Stored data entries:
━━━━━━
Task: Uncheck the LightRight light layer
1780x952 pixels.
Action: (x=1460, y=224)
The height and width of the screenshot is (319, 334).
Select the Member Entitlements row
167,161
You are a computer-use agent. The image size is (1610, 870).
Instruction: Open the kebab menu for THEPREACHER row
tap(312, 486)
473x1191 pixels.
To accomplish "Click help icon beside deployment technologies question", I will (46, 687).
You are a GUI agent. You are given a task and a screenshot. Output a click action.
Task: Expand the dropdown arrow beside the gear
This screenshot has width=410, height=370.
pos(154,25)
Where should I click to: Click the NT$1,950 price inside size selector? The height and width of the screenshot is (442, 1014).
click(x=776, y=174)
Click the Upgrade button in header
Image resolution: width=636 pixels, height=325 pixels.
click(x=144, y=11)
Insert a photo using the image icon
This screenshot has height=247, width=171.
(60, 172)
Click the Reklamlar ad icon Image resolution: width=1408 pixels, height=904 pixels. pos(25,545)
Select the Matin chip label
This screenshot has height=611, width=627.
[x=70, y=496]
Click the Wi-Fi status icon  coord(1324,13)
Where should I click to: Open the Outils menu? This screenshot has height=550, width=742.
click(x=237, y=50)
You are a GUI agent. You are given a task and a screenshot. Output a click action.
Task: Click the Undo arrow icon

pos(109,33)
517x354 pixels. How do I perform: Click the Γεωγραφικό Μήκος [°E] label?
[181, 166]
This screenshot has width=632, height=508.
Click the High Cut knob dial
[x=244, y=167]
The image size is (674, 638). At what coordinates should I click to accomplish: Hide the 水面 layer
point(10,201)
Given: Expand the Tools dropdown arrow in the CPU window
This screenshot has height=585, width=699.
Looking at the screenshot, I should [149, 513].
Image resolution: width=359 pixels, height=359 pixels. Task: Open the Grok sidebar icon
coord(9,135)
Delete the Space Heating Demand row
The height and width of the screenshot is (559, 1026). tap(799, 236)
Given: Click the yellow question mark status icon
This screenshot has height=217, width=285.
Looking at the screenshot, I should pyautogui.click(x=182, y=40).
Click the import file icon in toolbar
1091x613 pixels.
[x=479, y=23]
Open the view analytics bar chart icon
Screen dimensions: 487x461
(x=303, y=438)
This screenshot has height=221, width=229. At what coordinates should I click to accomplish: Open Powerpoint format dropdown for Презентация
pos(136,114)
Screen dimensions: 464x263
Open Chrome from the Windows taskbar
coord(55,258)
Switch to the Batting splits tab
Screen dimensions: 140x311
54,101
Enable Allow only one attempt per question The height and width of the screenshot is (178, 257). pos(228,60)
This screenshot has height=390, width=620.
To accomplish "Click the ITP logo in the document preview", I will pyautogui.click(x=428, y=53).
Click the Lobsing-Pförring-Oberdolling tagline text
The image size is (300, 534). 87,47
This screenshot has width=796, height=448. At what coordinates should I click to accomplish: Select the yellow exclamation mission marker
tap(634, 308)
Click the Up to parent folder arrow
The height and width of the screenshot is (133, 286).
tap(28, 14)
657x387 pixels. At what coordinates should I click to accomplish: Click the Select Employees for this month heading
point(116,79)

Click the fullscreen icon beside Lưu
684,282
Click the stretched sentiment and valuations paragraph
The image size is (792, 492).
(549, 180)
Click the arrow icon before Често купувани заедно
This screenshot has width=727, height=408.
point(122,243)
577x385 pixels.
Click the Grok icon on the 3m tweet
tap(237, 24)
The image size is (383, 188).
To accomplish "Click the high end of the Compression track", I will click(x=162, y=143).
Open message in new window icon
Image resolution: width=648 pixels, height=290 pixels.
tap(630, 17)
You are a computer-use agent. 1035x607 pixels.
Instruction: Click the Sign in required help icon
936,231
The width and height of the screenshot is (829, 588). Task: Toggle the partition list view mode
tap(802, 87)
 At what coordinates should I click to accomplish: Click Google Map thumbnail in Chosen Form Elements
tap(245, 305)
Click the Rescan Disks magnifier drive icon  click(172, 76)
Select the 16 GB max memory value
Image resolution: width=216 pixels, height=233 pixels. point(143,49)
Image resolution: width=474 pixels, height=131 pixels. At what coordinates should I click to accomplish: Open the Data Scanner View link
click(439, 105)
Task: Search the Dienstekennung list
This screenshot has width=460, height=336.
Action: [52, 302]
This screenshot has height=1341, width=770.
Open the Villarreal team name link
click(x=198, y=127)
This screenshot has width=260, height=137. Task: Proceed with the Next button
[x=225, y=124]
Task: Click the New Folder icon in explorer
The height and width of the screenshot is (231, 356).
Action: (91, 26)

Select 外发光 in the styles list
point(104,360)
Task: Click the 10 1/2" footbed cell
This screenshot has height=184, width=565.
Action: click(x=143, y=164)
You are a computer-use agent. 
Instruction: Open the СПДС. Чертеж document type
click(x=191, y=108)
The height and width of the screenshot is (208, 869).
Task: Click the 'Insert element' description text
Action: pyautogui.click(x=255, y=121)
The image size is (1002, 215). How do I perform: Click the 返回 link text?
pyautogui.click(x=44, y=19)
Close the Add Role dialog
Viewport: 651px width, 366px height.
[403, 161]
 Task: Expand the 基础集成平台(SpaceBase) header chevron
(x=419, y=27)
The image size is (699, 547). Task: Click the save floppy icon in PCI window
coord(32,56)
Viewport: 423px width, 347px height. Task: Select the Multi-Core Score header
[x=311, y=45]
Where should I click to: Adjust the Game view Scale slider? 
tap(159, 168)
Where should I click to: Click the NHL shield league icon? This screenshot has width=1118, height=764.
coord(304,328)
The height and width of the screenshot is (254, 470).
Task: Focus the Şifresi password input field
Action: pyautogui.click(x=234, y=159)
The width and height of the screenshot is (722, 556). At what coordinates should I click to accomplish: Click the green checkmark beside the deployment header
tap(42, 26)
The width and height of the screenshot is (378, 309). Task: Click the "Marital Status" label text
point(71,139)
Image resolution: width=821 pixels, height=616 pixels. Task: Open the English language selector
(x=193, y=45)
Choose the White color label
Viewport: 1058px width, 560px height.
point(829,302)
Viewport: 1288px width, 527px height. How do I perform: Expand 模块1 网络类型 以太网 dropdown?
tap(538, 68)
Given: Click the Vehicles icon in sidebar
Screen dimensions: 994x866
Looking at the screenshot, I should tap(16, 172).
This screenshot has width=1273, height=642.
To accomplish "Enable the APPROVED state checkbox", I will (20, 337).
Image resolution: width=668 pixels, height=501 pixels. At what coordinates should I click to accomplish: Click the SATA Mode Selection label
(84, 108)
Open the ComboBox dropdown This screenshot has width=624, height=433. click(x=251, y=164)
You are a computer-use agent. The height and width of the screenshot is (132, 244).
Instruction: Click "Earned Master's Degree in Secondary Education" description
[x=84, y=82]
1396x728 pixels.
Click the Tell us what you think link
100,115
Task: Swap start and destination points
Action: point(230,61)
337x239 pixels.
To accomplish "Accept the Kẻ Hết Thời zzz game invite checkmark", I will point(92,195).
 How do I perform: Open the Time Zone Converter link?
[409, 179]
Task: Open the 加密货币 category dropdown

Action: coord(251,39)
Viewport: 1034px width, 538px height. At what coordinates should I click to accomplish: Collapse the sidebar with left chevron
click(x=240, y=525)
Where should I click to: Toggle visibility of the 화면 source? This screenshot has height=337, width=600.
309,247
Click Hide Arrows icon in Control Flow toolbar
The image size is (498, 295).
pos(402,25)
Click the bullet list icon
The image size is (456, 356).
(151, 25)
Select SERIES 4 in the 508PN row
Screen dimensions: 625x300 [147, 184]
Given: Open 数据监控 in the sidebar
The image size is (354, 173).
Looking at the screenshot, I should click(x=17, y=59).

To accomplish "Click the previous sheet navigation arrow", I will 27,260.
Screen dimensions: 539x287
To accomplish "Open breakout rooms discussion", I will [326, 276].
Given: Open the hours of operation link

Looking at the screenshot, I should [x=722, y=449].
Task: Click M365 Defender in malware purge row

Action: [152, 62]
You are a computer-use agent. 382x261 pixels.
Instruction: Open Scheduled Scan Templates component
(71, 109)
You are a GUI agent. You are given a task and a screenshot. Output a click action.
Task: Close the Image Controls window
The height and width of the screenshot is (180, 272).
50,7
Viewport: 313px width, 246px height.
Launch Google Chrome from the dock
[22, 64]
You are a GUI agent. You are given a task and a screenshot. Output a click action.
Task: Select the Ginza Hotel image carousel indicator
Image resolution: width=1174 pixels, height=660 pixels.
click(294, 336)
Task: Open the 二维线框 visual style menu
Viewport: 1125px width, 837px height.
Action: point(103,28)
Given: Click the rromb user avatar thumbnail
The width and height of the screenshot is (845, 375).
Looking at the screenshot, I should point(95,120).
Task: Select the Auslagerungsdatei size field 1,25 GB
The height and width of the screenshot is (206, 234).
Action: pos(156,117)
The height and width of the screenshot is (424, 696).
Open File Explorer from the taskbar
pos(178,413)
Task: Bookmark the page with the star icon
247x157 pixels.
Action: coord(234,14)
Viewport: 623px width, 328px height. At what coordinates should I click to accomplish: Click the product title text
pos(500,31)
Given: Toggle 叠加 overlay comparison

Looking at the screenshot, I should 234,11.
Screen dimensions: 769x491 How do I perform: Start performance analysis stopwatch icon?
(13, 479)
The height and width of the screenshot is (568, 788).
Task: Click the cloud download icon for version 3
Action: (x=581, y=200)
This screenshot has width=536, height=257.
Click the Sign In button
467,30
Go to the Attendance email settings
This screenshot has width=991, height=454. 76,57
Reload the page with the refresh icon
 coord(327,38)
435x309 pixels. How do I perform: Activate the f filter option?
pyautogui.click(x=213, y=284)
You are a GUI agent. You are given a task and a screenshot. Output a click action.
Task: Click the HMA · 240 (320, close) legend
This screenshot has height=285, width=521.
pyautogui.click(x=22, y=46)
━━━━━━
Copy out the lines of the data where the word "question" can be found.

To accomplish "Click help icon beside deployment technologies question", I will (46, 687).
Given: Click the yellow question mark status icon
Enable Allow only one attempt per question The height and width of the screenshot is (178, 257). pos(228,60)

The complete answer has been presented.